Segment Start: Records

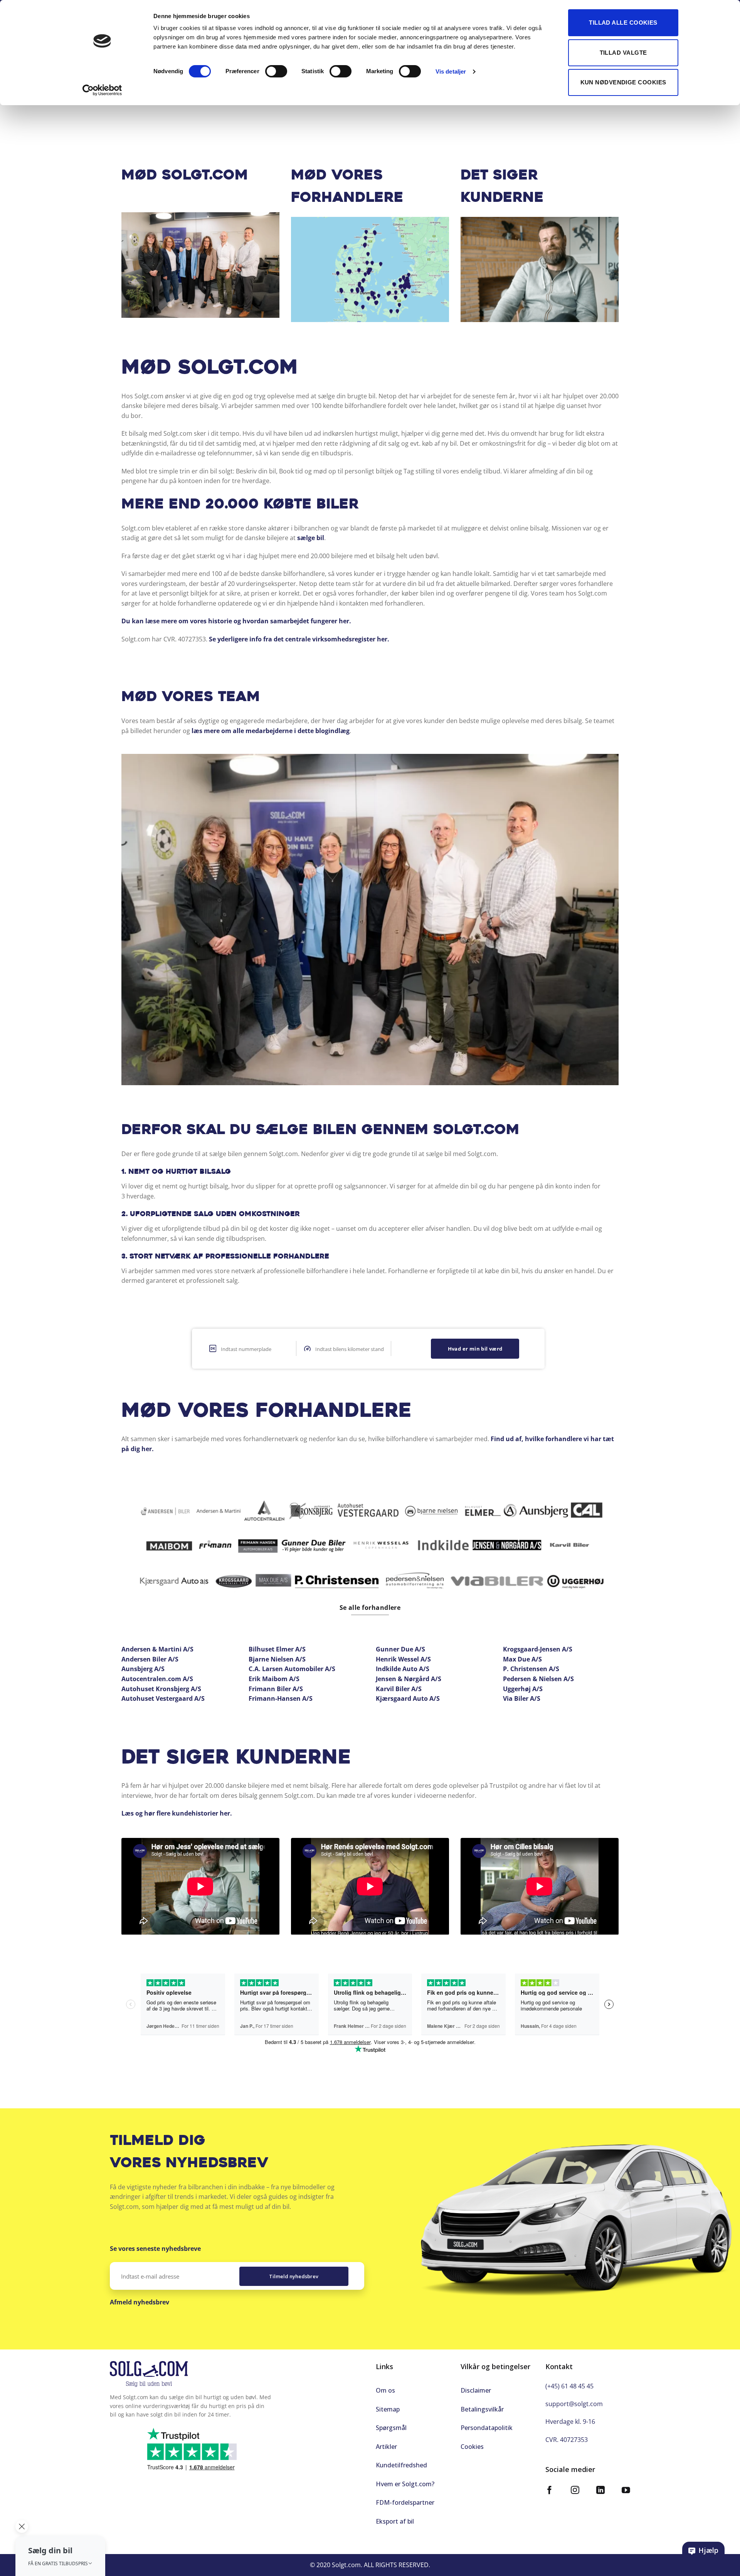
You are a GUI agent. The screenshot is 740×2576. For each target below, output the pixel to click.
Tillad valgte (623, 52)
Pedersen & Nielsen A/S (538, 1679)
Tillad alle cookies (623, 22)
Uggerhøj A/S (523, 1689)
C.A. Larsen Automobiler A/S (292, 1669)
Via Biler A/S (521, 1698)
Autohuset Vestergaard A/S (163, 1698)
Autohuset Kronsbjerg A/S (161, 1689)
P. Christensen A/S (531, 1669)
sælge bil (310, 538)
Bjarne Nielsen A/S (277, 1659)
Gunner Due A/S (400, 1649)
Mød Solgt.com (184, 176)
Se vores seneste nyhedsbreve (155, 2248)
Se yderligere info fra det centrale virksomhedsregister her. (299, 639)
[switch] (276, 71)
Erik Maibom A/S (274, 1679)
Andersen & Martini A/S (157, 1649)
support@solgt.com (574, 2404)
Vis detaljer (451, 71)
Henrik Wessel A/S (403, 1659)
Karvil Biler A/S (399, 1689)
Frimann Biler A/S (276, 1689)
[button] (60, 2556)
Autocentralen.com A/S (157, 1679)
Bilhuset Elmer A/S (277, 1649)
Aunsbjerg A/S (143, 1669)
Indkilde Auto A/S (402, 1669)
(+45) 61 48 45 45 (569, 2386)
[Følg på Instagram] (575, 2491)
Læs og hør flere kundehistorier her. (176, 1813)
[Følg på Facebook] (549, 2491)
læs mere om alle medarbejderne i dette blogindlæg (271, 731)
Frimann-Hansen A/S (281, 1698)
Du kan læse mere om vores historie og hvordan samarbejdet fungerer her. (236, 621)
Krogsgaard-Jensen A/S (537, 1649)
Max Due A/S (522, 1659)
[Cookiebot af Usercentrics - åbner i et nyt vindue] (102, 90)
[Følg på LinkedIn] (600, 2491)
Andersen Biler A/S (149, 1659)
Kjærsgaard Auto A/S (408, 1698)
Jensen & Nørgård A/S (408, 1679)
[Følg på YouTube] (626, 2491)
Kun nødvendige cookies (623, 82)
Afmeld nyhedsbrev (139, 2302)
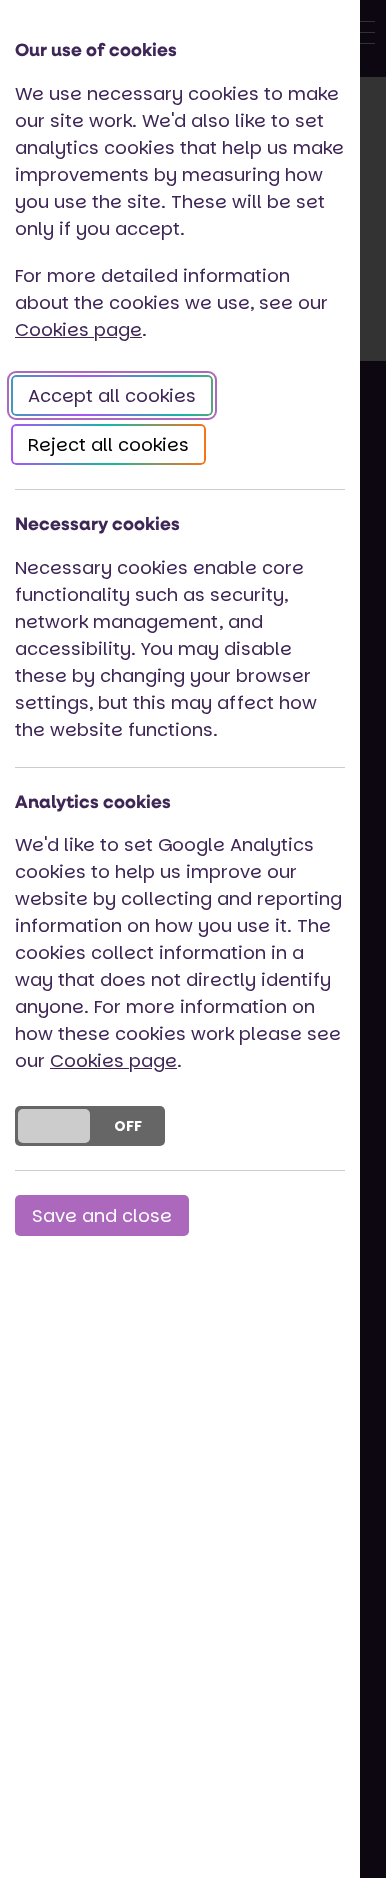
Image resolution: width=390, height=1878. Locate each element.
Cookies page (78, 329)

Segment End: Records

Report only the number of lines in the listing that contain the word "mere".

- Reply
2